Immunology in Microbiology
To understand why bacteria have this gene, we next need to look into immunology. Most people are familiar with some basics of immunology, it is the system in our body that gets rid of illnesses by cells identifying what isn’t us and destroying it. In animals, this is done by multiple different types of cells all working together. Some making antibodies to clump and stick the invasive illness together, some eating and digesting foreign bodies in the system and some killing off your own infected cells that are too far gone.
Animals are typically susceptible to illness caused by bacteria, fungi, viruses, or parasites, but what about bacterial cells? Being single-celled, they lack the ability to produce other cells to defend against potential harm. Thus, viruses and other bacteria pose a threat to them, necessitating the development of strategies to fend off these attacks. To combat this challenge, they evolved to modify DNA.

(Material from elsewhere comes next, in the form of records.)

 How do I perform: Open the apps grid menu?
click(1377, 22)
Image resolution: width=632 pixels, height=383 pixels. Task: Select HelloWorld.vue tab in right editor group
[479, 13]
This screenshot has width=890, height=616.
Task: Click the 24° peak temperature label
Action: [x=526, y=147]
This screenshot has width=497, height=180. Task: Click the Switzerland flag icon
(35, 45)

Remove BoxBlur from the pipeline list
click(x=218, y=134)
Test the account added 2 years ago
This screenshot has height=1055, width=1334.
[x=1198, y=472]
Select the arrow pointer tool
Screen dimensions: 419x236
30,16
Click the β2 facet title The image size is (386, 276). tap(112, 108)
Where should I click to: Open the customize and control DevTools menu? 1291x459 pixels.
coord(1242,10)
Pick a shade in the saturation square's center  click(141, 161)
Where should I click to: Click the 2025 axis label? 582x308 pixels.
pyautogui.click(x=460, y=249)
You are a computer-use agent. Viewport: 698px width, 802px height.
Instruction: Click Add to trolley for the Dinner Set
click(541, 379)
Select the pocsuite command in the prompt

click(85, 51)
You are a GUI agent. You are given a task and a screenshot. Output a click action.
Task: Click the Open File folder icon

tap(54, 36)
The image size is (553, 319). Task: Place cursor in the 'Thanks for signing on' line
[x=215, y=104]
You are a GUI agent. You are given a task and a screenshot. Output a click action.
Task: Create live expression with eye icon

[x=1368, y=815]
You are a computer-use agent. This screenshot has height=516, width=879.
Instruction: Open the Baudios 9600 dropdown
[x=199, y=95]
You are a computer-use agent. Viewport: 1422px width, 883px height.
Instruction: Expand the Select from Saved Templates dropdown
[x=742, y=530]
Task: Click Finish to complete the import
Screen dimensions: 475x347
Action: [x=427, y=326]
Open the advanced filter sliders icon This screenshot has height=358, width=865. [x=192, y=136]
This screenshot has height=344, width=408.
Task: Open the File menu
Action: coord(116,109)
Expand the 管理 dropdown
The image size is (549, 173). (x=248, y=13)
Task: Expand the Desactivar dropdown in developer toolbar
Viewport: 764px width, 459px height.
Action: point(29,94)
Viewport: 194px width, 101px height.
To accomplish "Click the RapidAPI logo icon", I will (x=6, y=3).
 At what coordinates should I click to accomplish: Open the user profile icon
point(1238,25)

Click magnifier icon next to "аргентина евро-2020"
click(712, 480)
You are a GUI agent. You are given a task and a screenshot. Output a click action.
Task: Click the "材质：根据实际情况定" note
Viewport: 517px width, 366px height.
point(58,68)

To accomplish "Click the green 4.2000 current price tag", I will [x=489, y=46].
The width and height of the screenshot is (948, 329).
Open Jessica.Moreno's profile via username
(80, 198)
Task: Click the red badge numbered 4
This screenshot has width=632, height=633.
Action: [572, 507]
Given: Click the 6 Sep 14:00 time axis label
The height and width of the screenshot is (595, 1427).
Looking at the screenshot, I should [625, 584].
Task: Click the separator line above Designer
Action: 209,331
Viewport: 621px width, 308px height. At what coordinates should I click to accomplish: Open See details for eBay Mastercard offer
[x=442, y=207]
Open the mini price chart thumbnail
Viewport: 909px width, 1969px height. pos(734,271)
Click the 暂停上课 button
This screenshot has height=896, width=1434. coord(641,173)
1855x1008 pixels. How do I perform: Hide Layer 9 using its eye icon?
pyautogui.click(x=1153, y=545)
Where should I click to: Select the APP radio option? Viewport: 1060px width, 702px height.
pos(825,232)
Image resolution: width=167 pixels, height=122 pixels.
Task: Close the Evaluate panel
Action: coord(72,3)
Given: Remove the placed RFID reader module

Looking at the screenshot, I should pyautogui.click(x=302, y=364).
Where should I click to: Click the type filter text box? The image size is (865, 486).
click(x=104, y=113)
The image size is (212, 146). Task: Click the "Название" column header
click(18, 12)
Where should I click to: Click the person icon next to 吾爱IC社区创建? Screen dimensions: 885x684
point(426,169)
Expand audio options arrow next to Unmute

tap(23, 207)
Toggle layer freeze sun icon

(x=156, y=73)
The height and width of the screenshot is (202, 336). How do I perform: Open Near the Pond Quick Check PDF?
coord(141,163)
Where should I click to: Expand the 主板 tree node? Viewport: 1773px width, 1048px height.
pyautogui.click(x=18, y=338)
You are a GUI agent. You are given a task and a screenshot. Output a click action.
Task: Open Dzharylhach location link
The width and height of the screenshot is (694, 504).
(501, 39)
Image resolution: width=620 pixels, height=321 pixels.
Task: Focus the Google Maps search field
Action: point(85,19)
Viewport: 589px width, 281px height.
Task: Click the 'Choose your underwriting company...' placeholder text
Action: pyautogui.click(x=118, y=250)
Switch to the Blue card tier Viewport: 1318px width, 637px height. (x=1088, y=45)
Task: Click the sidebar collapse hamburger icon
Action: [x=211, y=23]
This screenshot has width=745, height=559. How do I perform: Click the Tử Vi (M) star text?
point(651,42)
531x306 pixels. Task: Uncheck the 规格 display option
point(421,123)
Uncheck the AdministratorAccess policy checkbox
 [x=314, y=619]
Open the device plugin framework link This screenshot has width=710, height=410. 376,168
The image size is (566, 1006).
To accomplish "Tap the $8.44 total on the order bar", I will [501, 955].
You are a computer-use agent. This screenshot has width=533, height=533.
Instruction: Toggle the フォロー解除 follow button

When a bacterial cell is exposed to viral DNA or DNA from another bacterial cell that is releasing harmful ‘plasmids’ (rings of DNA that other bacteria can absorb that code for different things) it takes small sections of this DNA and puts it into a spacer, surrounded by that sequence of repeating genes we talked about earlier. It takes a small section the harmful DNA and puts it in its own genome.
It then starts to transcribe this gene to turn it into proteins. The proteins produced by this specific gene are called CAS proteins which then get dispersed through the bacterial cell.
This is why the Spacer made up of harmful DNA is so important because that now acts as a sort of target and makes each CAS protein hyper specific. The CAS protein will look at all the DNA it can find around the bacterial cell and if it finds a matching code to the section of harmful DNA it has stored, it attaches to it. It then acts as a pair of molecular scissors and cuts the DNA into pieces, cutting the spacer out of the rest of the DNA from the full harmful DNA that is inside the bacteria. This means that the once harmful DNA is now harmless and the cell has that harmful piece of DNA stored so if it’s ever attacked by the same thing it can get rid of it by just remaking the specific CAS protein that corresponds to the threat.
Why This Was Revolutionary
Now we’re finally going back to genetics, with the discovery of CRISPR we found out something really important. We found a way to edit the original genome, at the start we talked about how a genome could only be read or destroyed, we couldn’t change the structure of the DNA or it’s sequence. With CRISPR it was found we could remove sections of DNA and replace them with something else. This has led this to be a massive breakthrough in genetic disease research as well as genetic engineering where people could now alter DNA to do many incredible things. One of its most current and well-known uses is it being used to mass produce insulin by splicing the insulin gene into a bacterial cell so they constantly make insulin that can then be refined and given to diabetic patients.
However, this technology still has its limits. Currently it is like we unlocked the copy and paste function; we cannot write our own genetic codes to place into these spacers. The spacer needs to be a small section of naturally occurring DNA because we do not yet have the technology to build DNA from scratch. This is also only useful in single cells; we cannot change all 30 trillion cells found in an adult human body. This means it is currently limited to altering single celled organisms.